When making a statistical estimate, if we have a representative sample, the sample statistic is our best estimate for the population parameter. This is reasonable because (a) sample statistics from representative samples will, on average, match the population parameter, and (b) even if the sample statistic is not perfectly accurate, it does not systematically over- or under-estimate the population parameter.

But even if the sample statistic is not systematically wrong, that doesn’t mean that the sample statistic will exactly match the population parameter. There is still some uncertainty in the estimate. This uncertainty comes from sampling variability. A different sample could have given us a different result, and thus a different estimate. To account for the uncertainty, the question is how much sampling variability is there? In other words, if we had taken a different sample, just how different would the results have been?

Let’s consider some ways that we might address this question.

1. First, if we had unlimited time and resources, we could just take a whole bunch of different samples from the population. We could find the percentage of climbers that use drugs in each sample, and then find the sampling distribution—the distribution of all the sample results. The SD of this distribution would be a good measure of sampling variability.

In practice, we don’t get to take a bunch of samples from the population. So what about…

1. If we had a hypothesized model of the population, we could use that to simulate multiple samples. This is what we do with a hypothesis test. The null hypothesis gives us a hypothesized model of the world, and we use Monte Carlo simulation to determine the sampling variability if that model were true.

For a statistical estimate, though, we don’t have a hypothesized model for the population. Here, we don’t have anything like a null hypothesis. We only have one sample, and somehow we need to use it to see how much variability there would be if we were to take multiple samples. So that leads to…

1. Bootstrapping! Bootstrapping is an ingenious method for modeling random sampling when you only have a sample.

### 3.8.1 Estimating sampling variabilty using bootstrapping

If we had access to the entire population, we could estimate sampling variability using Monte Carlo simulation. We would repeatedly draw random samples from the population and create a sampling distribution. We would use the SD of the sampling distribution to estimate the sampling variability.

The problem is, we don’t have access to the entire population. We only have one sample. The key insight behind bootstrapping is that (assuming we have a representative sample), the sample is a good model for the population. Thus, we can model random sampling from the population by instead random sampling from the sample.

Now, there’s an obvious problem. Say we have a sample of size $$n$$=50. To model random sampling, we need to draw samples of size $$n$$=50. But if we repeatedly drew samples of size $$n$$=50 from our sample, we would just get the same sample, over and over!

We can, however use our sample to estimate the sampling error by drawing repeated samples of size n=50. Here’s how.
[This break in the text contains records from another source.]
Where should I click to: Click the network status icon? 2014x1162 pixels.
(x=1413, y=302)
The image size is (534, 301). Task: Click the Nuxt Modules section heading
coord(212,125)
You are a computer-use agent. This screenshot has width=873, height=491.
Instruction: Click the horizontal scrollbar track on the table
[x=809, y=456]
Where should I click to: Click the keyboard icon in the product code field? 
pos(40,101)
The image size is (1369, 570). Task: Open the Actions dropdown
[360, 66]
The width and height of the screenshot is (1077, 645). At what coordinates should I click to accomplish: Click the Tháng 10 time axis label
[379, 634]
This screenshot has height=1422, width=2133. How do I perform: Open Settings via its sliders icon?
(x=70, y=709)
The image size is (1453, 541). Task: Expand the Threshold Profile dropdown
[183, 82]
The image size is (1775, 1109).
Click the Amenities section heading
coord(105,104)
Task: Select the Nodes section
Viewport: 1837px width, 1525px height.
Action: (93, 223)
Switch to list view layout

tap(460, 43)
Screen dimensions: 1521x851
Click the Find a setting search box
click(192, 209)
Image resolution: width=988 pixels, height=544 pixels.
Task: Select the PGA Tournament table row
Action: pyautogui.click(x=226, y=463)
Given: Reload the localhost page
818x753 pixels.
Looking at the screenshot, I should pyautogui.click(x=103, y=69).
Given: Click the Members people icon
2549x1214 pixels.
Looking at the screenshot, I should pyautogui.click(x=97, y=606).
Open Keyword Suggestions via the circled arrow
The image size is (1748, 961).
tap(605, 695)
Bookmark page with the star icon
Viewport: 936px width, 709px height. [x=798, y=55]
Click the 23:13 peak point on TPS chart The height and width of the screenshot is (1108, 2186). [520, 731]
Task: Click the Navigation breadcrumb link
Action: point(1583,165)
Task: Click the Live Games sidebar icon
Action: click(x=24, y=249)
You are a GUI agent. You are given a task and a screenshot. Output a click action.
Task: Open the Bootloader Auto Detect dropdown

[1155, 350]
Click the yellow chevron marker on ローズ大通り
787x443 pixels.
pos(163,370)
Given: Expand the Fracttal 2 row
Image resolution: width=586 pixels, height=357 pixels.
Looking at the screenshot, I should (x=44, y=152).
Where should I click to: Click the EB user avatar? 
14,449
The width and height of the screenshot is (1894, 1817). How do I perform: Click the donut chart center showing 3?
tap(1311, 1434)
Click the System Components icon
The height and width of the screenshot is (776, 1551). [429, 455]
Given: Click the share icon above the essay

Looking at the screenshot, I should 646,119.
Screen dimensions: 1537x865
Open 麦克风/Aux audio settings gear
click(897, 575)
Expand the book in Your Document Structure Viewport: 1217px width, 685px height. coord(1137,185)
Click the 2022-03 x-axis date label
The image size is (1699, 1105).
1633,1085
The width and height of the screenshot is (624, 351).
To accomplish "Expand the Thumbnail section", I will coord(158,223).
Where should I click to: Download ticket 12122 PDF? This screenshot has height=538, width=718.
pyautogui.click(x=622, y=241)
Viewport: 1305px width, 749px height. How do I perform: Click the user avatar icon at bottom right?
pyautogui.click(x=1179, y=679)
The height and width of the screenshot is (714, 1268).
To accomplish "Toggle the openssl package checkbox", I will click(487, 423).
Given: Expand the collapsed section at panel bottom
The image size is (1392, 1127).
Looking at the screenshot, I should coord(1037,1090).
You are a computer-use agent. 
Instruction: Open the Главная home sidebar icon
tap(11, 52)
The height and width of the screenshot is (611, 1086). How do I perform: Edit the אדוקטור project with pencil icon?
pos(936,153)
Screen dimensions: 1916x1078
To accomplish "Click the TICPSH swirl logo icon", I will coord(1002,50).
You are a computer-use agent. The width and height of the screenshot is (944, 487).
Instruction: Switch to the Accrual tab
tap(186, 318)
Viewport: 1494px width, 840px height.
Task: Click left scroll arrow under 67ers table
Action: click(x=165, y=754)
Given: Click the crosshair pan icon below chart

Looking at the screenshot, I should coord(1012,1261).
When we draw our samples of size n=50, we sample with replacement. In this way, we essentially create an infinite population, and thus we model random sampling from larger population without actually needing the larger population. This nifty method is called bootstrapping. It was developed by Brad Efron in the late 1970’s17. Efron’s big discovery was that by bootstrapping (sampling with replacement) from a random sample, a person could come up with a good estimate of the sampling variation.

• To model random sampling, we take repeated samples of size $$n$$ from our sample, with replacement.